**Exercise description:**
Give back, character for character, the line that includes "マリメッコの世界 (676, 115)" and all lines beneath it in the data.

**Entries shown:**
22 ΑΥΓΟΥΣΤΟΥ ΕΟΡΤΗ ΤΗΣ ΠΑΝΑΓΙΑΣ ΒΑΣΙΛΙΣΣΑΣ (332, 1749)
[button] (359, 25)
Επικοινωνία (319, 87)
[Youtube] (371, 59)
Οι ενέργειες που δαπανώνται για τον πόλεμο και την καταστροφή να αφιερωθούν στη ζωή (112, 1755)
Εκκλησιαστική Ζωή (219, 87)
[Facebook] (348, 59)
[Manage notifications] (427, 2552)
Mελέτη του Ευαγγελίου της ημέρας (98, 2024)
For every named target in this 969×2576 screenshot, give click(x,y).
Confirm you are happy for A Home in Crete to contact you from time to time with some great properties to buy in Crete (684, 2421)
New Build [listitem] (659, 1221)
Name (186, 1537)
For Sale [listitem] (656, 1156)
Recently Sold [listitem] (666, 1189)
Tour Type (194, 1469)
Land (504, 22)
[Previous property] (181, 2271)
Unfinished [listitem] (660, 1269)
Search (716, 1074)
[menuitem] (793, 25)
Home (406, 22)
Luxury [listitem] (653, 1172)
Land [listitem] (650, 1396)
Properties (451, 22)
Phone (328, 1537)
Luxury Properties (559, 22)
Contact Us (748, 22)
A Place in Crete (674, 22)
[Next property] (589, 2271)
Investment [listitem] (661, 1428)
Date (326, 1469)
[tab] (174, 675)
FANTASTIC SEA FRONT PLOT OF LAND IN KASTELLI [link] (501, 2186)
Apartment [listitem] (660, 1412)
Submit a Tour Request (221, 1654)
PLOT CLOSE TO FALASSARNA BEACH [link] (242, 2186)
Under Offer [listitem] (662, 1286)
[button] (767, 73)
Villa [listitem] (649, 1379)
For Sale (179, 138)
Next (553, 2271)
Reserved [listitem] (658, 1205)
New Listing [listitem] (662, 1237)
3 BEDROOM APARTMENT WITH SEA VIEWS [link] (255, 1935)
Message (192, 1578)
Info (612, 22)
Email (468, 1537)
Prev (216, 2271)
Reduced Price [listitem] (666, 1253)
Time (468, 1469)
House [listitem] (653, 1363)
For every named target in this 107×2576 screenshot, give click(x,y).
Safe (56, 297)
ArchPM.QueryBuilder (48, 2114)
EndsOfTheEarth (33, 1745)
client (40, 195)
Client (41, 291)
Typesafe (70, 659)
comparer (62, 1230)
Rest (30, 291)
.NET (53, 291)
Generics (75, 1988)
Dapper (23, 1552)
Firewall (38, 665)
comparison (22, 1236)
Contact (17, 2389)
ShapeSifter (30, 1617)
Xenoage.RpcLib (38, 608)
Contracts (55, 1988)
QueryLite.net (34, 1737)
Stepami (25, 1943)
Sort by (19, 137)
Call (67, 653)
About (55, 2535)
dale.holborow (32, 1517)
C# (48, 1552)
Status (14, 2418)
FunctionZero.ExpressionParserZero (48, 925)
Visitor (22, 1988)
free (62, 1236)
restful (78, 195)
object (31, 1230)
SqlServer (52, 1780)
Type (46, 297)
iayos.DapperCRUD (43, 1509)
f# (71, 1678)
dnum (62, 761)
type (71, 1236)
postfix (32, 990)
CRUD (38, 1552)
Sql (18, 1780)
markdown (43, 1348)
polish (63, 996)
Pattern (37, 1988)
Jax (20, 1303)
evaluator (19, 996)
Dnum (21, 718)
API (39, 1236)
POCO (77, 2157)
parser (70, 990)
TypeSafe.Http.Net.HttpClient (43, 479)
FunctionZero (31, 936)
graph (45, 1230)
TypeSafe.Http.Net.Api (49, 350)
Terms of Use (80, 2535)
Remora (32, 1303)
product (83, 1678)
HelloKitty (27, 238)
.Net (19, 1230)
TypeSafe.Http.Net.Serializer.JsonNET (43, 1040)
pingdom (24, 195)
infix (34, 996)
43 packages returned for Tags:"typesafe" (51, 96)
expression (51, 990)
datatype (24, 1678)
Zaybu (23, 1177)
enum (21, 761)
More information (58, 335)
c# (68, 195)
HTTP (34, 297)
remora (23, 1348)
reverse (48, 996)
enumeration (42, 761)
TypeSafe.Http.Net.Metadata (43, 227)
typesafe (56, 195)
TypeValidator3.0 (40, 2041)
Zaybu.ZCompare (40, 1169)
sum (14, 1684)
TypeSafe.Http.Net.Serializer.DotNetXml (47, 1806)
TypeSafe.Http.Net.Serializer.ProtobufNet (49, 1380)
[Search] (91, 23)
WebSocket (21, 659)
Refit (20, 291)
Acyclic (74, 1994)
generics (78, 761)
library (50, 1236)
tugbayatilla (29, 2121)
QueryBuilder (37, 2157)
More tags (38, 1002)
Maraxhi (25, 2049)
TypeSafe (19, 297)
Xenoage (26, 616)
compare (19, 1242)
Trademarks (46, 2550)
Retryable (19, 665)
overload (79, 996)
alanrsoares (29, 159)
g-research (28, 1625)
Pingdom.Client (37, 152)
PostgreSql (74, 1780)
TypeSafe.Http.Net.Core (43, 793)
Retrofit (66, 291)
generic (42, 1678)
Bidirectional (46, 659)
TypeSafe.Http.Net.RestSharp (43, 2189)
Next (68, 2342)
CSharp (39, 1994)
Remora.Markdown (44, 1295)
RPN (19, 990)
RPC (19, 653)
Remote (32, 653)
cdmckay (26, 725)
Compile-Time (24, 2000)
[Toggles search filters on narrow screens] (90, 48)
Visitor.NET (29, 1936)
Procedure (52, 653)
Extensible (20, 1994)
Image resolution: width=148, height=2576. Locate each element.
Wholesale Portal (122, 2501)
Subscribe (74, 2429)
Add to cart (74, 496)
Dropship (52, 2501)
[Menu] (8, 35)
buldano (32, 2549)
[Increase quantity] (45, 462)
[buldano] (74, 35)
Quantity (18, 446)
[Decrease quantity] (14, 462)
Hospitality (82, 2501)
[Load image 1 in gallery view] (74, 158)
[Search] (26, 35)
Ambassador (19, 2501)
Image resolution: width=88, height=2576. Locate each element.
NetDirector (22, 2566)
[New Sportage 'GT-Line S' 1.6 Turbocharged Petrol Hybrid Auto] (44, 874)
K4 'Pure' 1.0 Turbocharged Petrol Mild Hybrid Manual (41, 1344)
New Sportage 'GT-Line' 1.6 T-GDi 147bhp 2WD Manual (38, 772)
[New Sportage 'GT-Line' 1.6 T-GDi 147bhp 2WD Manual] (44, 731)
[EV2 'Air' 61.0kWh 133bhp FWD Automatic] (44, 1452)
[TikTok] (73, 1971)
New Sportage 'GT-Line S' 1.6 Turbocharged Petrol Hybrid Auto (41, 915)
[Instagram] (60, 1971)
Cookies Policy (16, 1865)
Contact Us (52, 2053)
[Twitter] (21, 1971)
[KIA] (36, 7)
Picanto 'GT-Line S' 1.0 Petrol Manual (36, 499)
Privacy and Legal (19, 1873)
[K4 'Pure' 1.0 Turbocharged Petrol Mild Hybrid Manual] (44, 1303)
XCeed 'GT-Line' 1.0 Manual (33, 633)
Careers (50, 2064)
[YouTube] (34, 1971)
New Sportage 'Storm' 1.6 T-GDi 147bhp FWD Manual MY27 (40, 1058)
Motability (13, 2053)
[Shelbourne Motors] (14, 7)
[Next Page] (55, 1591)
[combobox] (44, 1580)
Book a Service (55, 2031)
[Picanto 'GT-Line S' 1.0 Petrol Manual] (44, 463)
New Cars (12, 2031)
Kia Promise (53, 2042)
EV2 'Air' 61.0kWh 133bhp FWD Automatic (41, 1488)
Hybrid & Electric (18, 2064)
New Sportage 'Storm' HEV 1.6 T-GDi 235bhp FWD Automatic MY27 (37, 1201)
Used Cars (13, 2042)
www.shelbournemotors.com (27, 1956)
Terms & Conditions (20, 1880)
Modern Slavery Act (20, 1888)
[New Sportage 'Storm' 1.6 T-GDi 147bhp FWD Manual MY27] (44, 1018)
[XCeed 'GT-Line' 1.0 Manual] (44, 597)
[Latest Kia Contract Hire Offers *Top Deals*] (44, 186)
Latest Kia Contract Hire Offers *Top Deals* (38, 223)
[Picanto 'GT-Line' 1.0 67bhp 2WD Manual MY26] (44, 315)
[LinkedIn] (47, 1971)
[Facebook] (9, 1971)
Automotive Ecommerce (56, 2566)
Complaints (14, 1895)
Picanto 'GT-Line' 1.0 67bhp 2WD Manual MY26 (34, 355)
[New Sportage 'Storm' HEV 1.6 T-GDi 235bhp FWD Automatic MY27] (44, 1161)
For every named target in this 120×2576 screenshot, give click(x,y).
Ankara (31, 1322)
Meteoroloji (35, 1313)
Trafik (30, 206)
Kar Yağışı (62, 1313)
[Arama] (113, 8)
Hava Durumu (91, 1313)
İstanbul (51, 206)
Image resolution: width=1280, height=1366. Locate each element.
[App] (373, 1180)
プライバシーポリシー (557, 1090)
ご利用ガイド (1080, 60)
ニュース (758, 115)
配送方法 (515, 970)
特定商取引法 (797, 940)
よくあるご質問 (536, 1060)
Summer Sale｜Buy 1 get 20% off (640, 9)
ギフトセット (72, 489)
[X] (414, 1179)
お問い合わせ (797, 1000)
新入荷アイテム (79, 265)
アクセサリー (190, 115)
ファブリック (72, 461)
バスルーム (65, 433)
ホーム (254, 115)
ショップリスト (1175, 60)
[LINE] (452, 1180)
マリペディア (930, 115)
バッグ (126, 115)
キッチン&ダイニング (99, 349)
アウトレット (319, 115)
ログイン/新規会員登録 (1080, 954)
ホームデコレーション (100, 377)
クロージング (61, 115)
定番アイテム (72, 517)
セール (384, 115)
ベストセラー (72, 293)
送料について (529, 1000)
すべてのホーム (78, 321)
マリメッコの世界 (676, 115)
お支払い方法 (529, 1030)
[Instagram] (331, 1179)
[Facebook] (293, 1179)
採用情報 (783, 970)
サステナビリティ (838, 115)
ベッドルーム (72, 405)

**Answer box:**
マリメッコの世界 (676, 115)
お支払い方法 (529, 1030)
[Instagram] (331, 1179)
[Facebook] (293, 1179)
採用情報 (783, 970)
サステナビリティ (838, 115)
ベッドルーム (72, 405)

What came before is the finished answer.